Reputation: 1326
Objective: find a second pattern and consider it a match only if it is the first time the pattern was seen following a different pattern.
Background:
I am using Python-2.7 Regex
I have a specific Regex match that I am having trouble with. I am trying to get the text between the square brackets in the following sample.
Sample comments:
[98 g/m2 Ctrl (No IP) 95 min 340oC ]
[ ]
I need the line:
98 g/m2 Ctrl (No IP) 95 min 340oC
The problem is the undetermined number of white-spaces, tabs, and new-lines between the search pattern Sample comments:
and the match I want is giving me trouble.
Best Attempt:
I am able to match the first part easily,
match = re.findall(r'Sample comments:[.+\n+]+', string)
But I can't get the match to the length I want to grab the portion between the square brackets,
match = re.findall(r'Sample comments:[.+\n+]+\[(.+)\]', string)
My Thinking:
Is there a way to use ReGex to find the first instance of the pattern \[(.+)\]
after a match of the pattern Sample comments:
? Or is there a more robust way to find the bit between the square braces in my example case.
Thanks,
Michael
Upvotes: 0
Views: 122
Reputation: 626853
I suggest using
r'Sample comments:\s*\[(.*?)\s*]'
See the regex and IDEONE demo
The point is the \s*
matches zero or more whitespace, both vertical (linebreaks) and horizontal.
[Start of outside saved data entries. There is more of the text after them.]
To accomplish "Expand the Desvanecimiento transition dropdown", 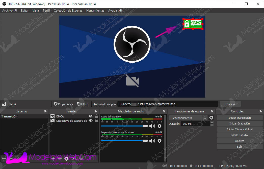I will (205, 118).
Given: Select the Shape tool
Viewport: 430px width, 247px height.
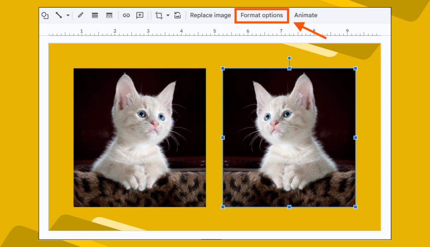Looking at the screenshot, I should (x=45, y=15).
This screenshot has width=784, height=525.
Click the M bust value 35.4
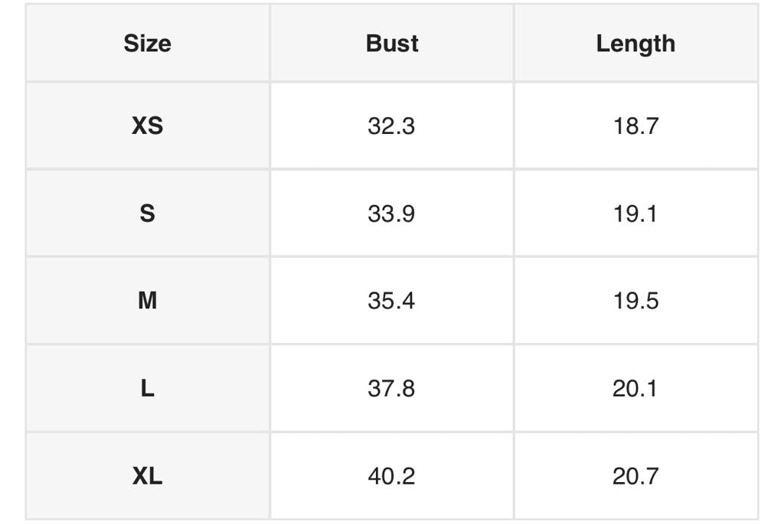click(x=391, y=301)
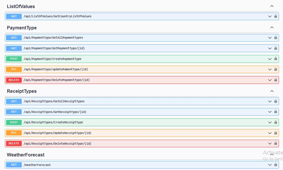The image size is (283, 170).
Task: Collapse the ListOfValues section
Action: [x=271, y=6]
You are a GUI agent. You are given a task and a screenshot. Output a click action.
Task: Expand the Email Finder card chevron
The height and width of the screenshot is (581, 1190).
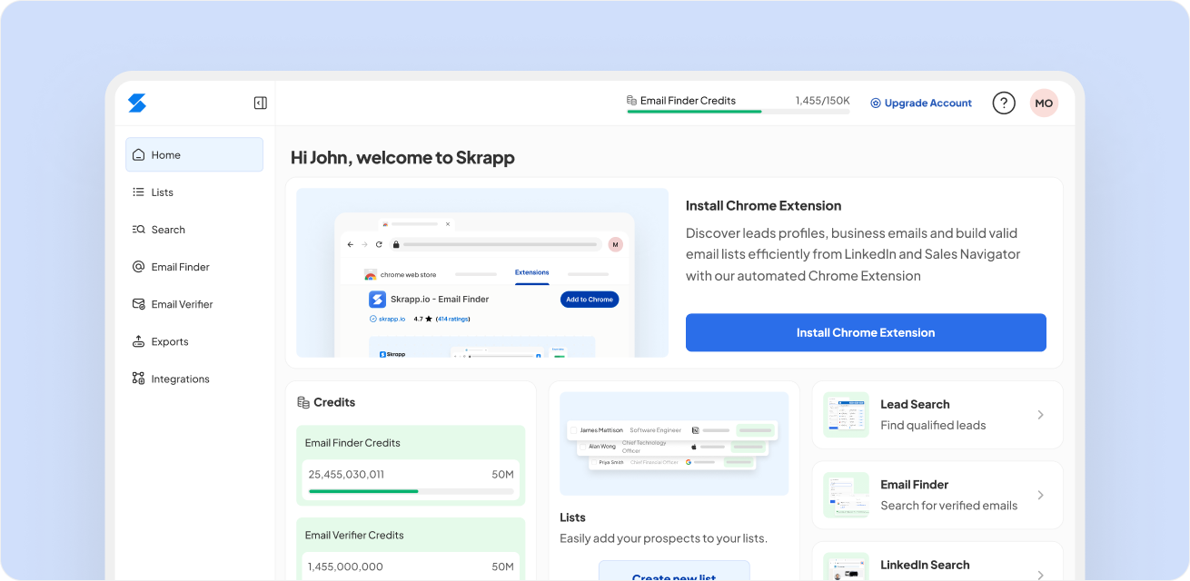[x=1040, y=495]
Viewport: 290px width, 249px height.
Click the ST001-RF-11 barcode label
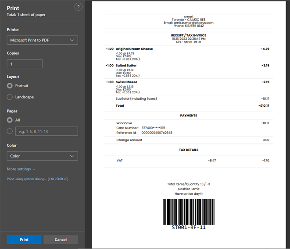[x=188, y=228]
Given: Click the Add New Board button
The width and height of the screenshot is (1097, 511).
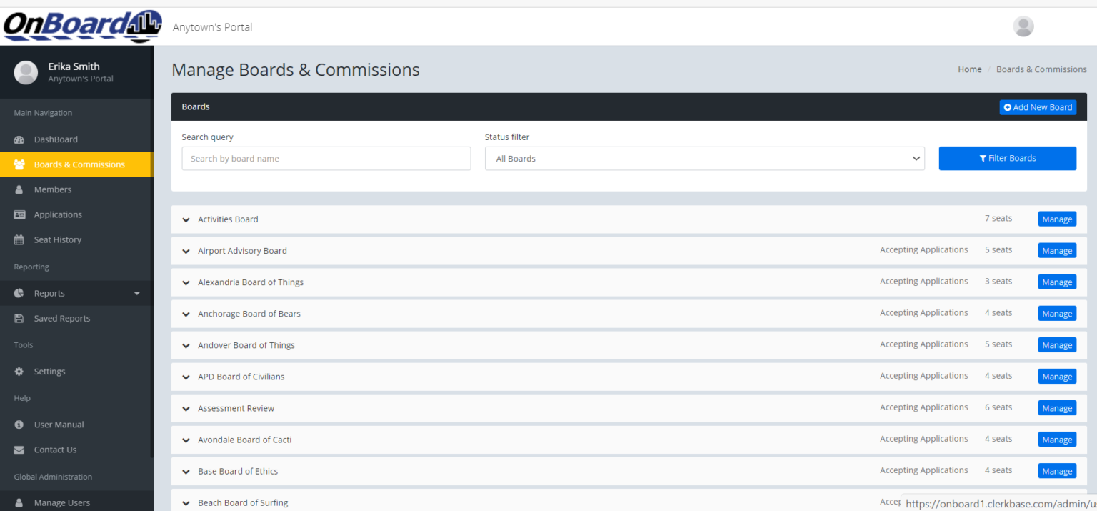Looking at the screenshot, I should [1037, 107].
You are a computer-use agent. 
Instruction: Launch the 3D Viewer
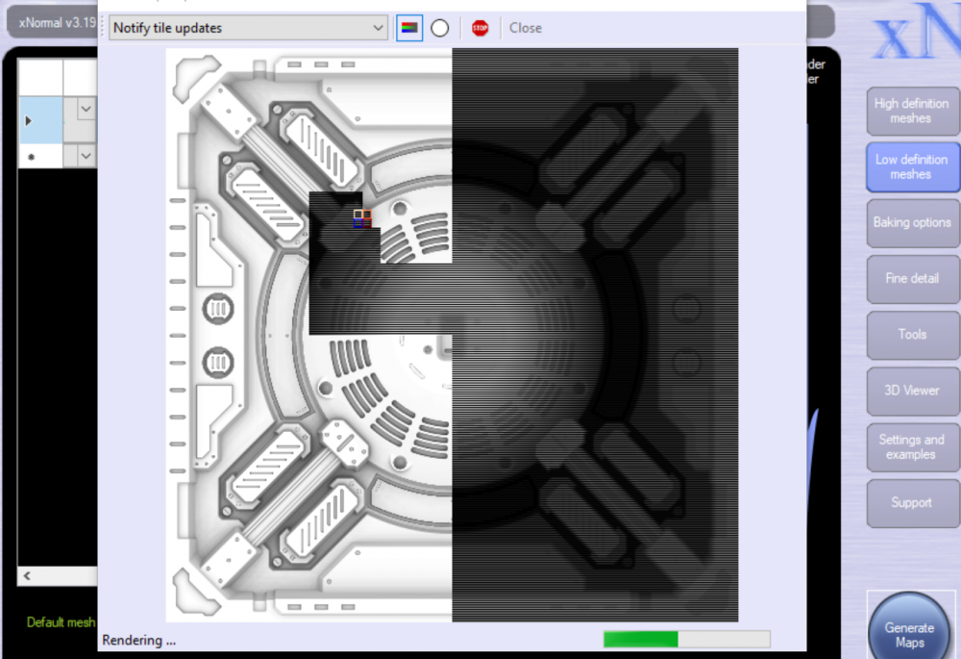click(911, 391)

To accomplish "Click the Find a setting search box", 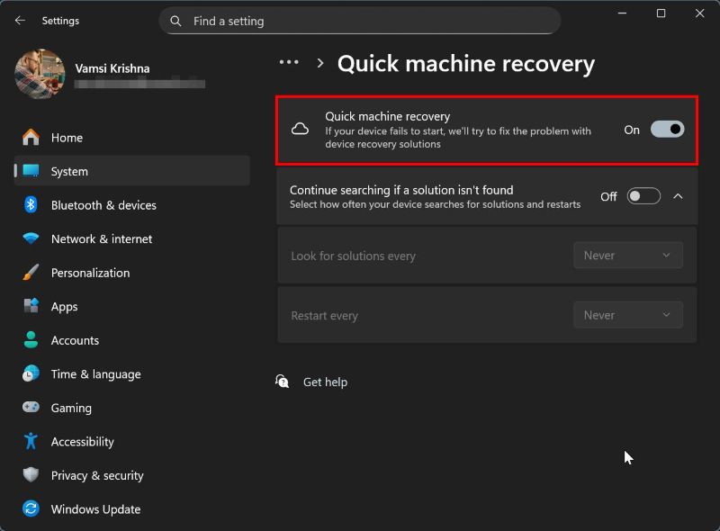I will click(360, 21).
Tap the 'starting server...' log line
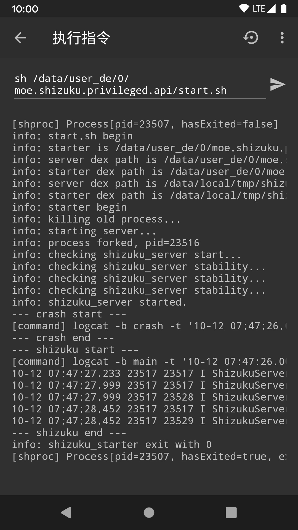This screenshot has width=298, height=530. coord(84,231)
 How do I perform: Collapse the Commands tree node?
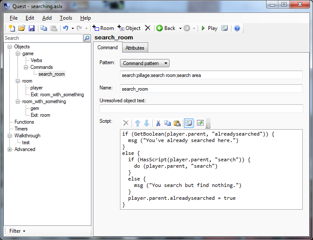click(26, 67)
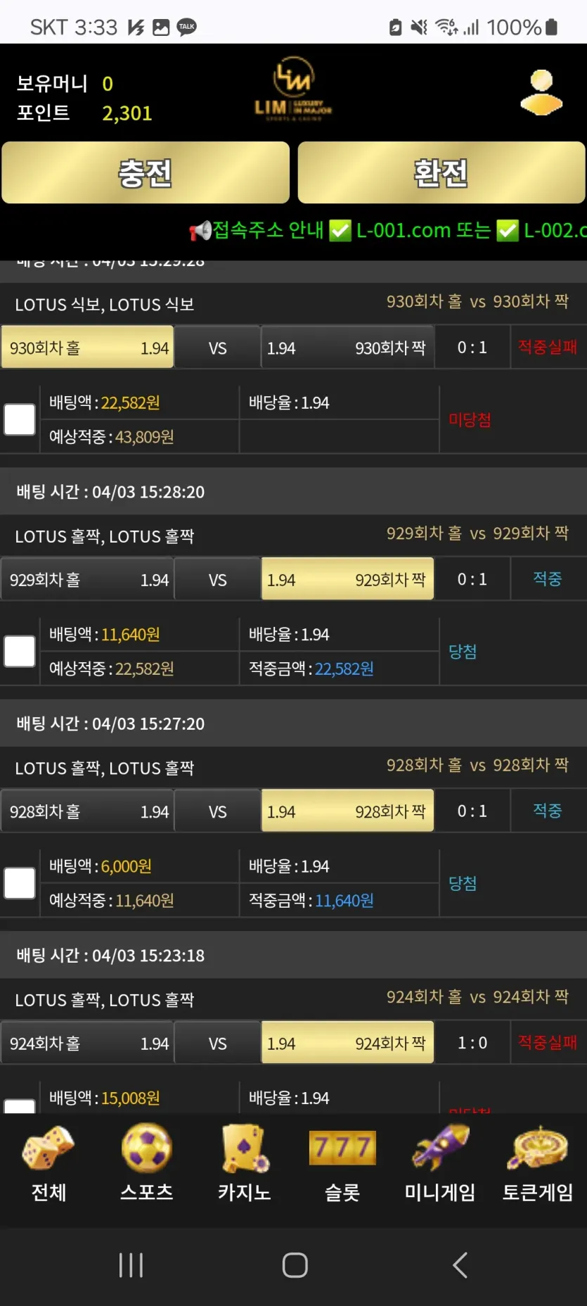
Task: Tap the LIM logo at top
Action: coord(293,89)
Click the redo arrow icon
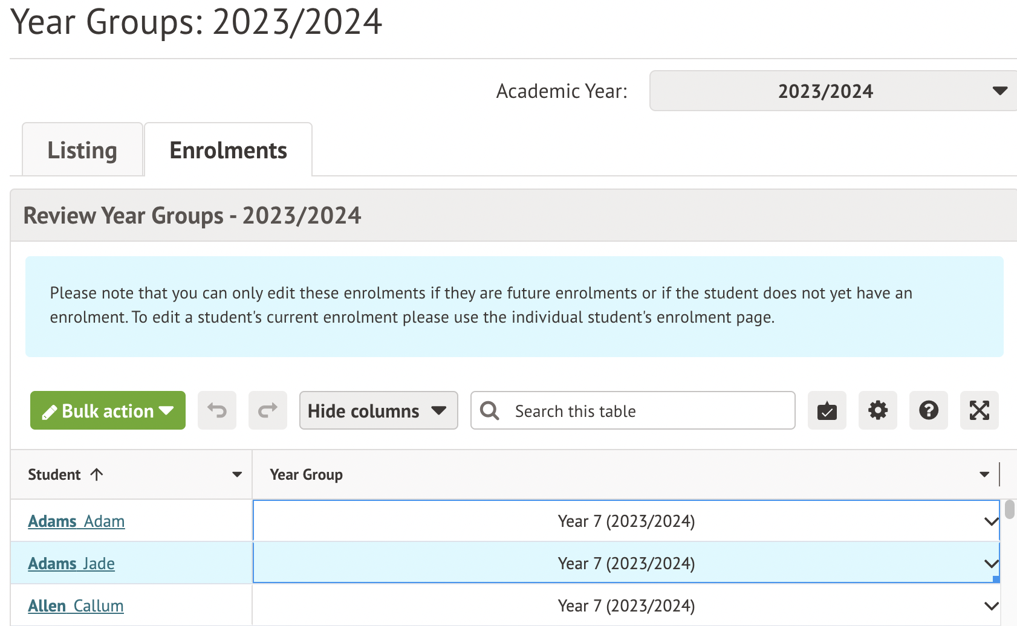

See Python re
reference:
\s
When theUNICODE
flag is not specified, it matches any whitespace character, this is equivalent to the set[ \t\n\r\f\v]
. TheLOCALE
flag has no extra effect on matching of the space. IfUNICODE
is set, this will match the characters[ \t\n\r\f\v]
plus whatever is classified as space in the Unicode character properties database.
Pattern details:
Sample comments:
- a sequence of literal chars\s*
- 0 or more whitespaces\[
- a literal [
(.*?)
- Group 1 (returned by re.findall
) capturing 0+ any chars but a newline as few as possible up to the first...\s*
- 0+ whitespaces and]
- a literal ]
(note it does not have to be escaped outside the character class).Upvotes: 3
Reputation: 6237
Not sure if I understand your problem correctly, but re.findall('Sample comments:[^\\[]*\\[([^\\]]*)\\]', string)
seems to work.
Or maybe re.findall('Sample comments:[^\\[]*\\[[ \t]*([^\\]]*?)[ \t]*\\]', string)
if you want to strip the final spaces from your line?
Upvotes: 0